* Trecho do documento
━━━━━━

Roberto Rillo Bíscaro
Claro que ela lucra, mas que bom que Angelina Jolie
continue produzindo filmes de países menos centrais, como o etíope Difret, e
incentivando projetos que abordem temas como empoderamento e opressão
femininas.
A Netflix incorporou a animação A Ganha-Pão (2017) a
seu catálogo, coprodução Irlanda/Canadá/Luxemburgo, da qual a ex-Sra. Pitt é
uma das produtoras-executivas. The Breadwinner é totalmente girrrrrl power: baseado num best-seller de Deborah Ellis;
roteirizado pela própria e Anita Doron e dirigido por Nora Twomey.
Desta feita, a norte-americana Jolie financiou denúncia
contra a torpeza machista Talibã, que seu país de origem ajudou a criar, quando
injetou grana nos fundamentalistas que lutavam contra a invasão soviética no
Afeganistão em 1978. Capitalistas, comunistas, cristãos, muçulmanos, os
próprios afegãos; todo mundo ajudou a destroçar o pobre país asiático.
Exaurido pela guerra e oprimido pelo Talibã, cada um se
vira como pode na capital Cabul. Mas, se você for mulher é praticamente
impossível sobreviver, se não tiver homem pra chamar de seu. Além de não
poderem estudar ou expor o rosto em público, elas sequer podem sair de casa
desacompanhadas. Nem pra comprar remédio. Nem pra adquirir comida. Nem que não
tenham marido ou filho, porque morreram na guerra. Ilógico; mas quem disse que
torpeza tem lógica? Pra se certificar de que a “decência” seja mantida,
prepotentes jovens talibãs circulam de metralhadora em punho, abusando
autoridade pros que são menos que eles.
A menina Parvana vive nesse inferno com seu pai, mãe e
irmãos. Seu pai era professor e perdera perna no conflito contra os soviéticos,
por isso se viu na condição de vender sobras do que possuía em casa, nas ruas.

━━━━━━

* Dados fornecidos
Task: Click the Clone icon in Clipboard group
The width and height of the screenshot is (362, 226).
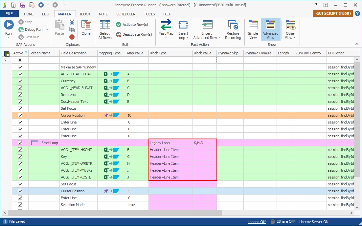Action: point(86,25)

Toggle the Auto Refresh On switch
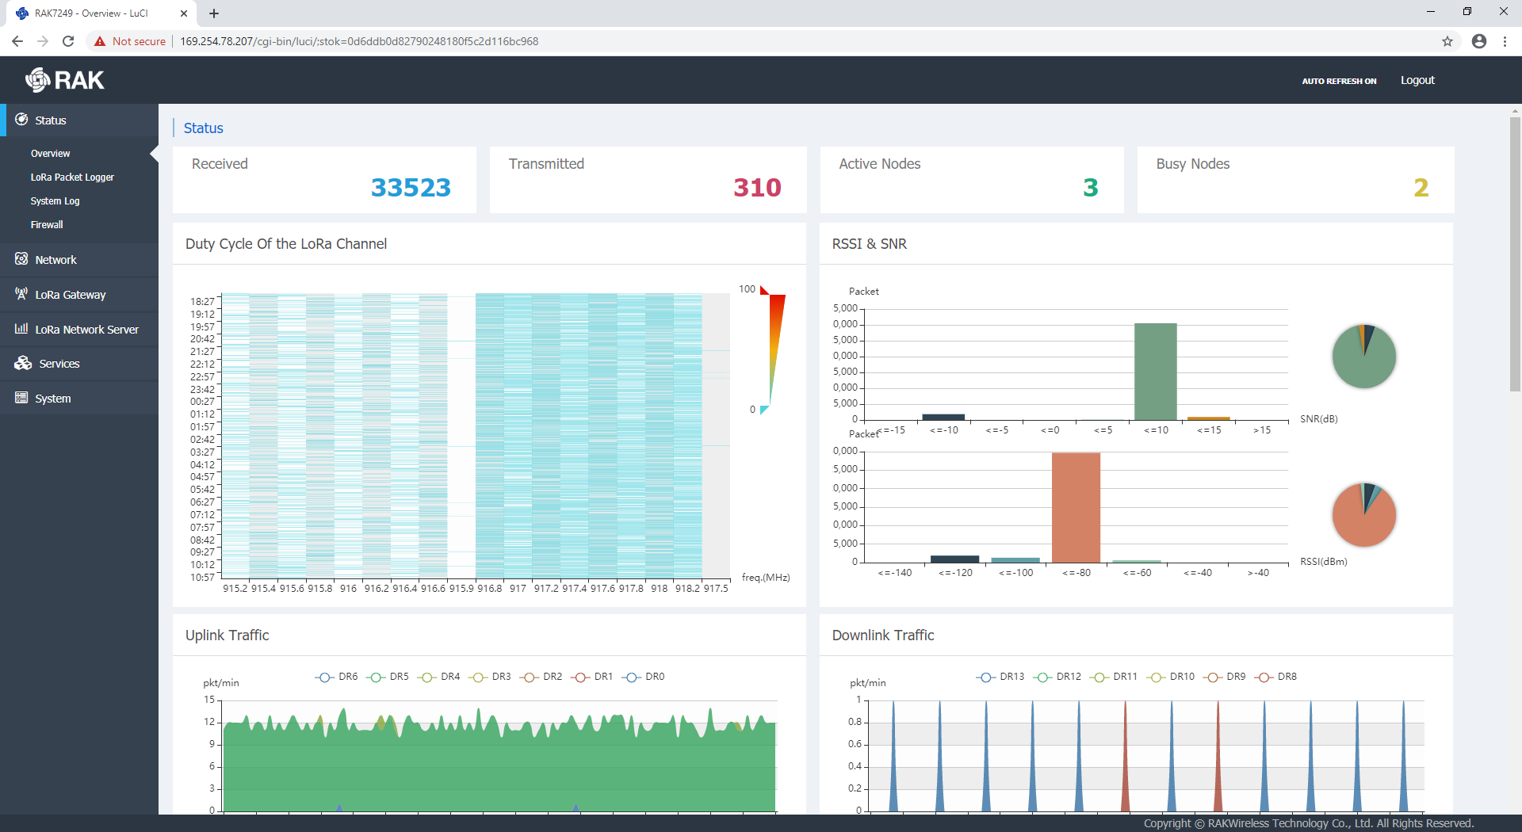[1339, 81]
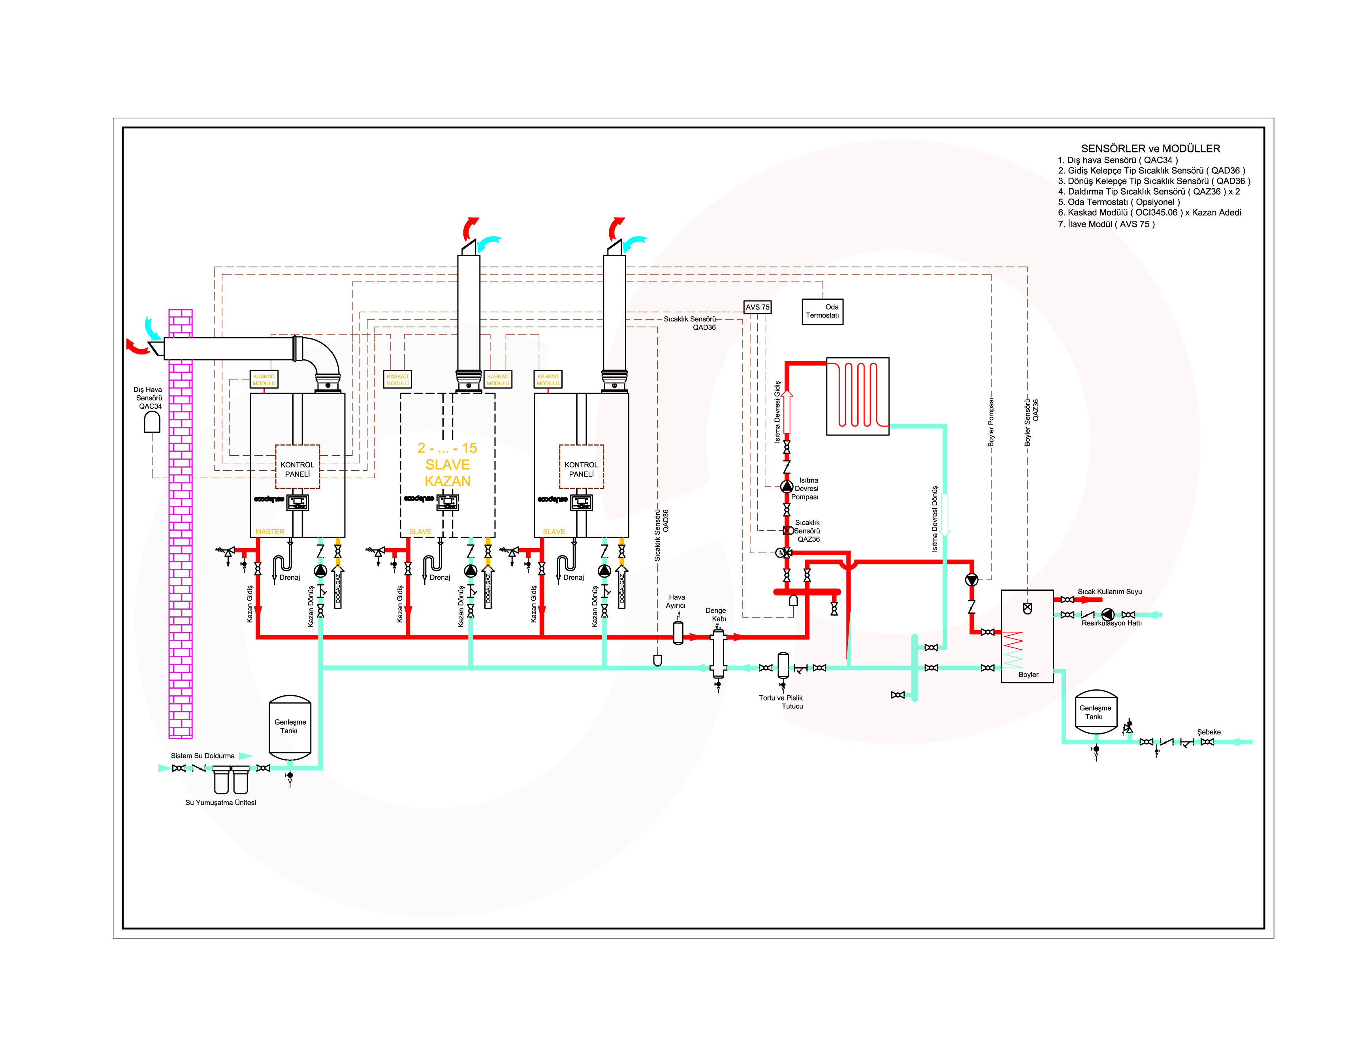Image resolution: width=1363 pixels, height=1044 pixels.
Task: Select the Genleşme Tankı near Şebeke line
Action: 1096,712
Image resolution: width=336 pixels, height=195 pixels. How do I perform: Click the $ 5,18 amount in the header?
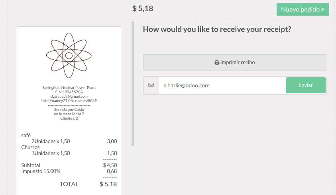click(143, 8)
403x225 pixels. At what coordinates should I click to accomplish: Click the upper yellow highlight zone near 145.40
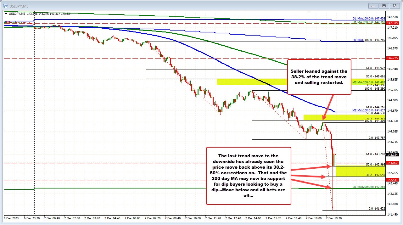click(x=252, y=82)
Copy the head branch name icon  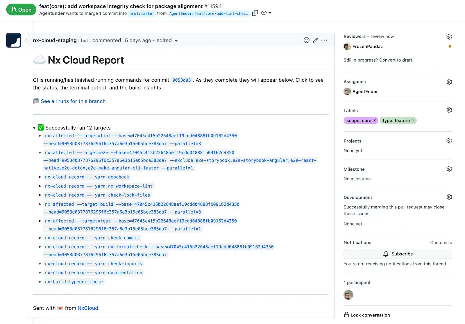[x=255, y=13]
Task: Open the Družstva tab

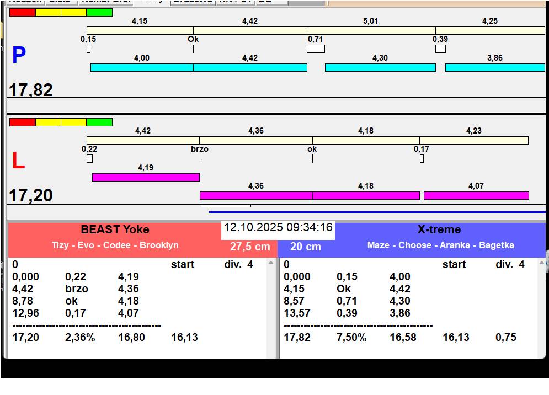Action: [x=192, y=2]
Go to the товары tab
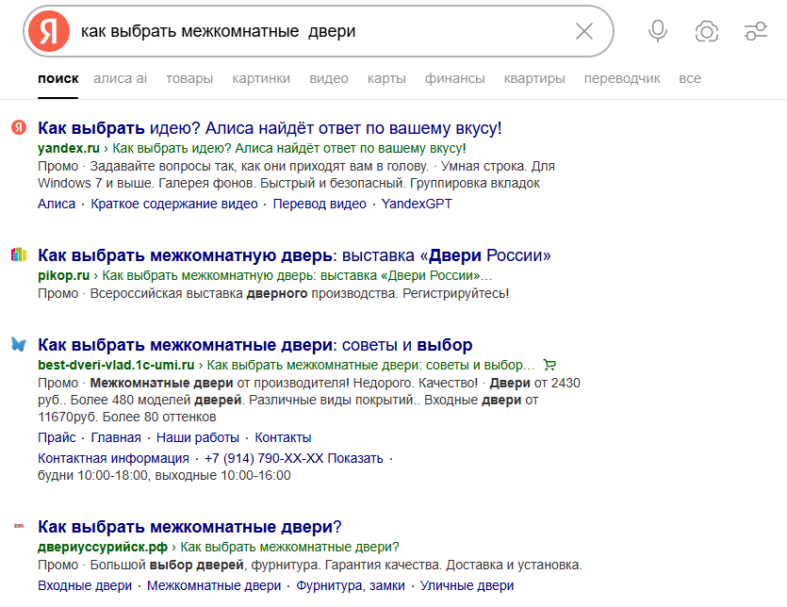The height and width of the screenshot is (607, 787). (x=189, y=78)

━━━━━━

* Tarefas propostas
1 - Resuma em duas frases a resenha sobre A Ganha-Pão.
2 - Quantas linhas dos registros contêm a palavra "Task", considerando maiúsculas e minúsculas? Responda apenas com o número.

* Respostas em ordem
1 - A Netflix incluiu em seu catálogo a animação A Ganha-Pão (2017), coprodução Irlanda/Canadá/Luxemburgo que tem Angelina Jolie entre as produtoras-executivas, baseada num best-seller de Deborah Ellis e dirigida por Nora Twomey. O filme denuncia a opressão do Talibã sobre as mulheres em Cabul, onde vive a menina Parvana com a família, cujo pai, ex-professor que perdeu a perna no conflito contra os soviéticos, passou a vender nas ruas sobras do que possuía em casa.

2 - 3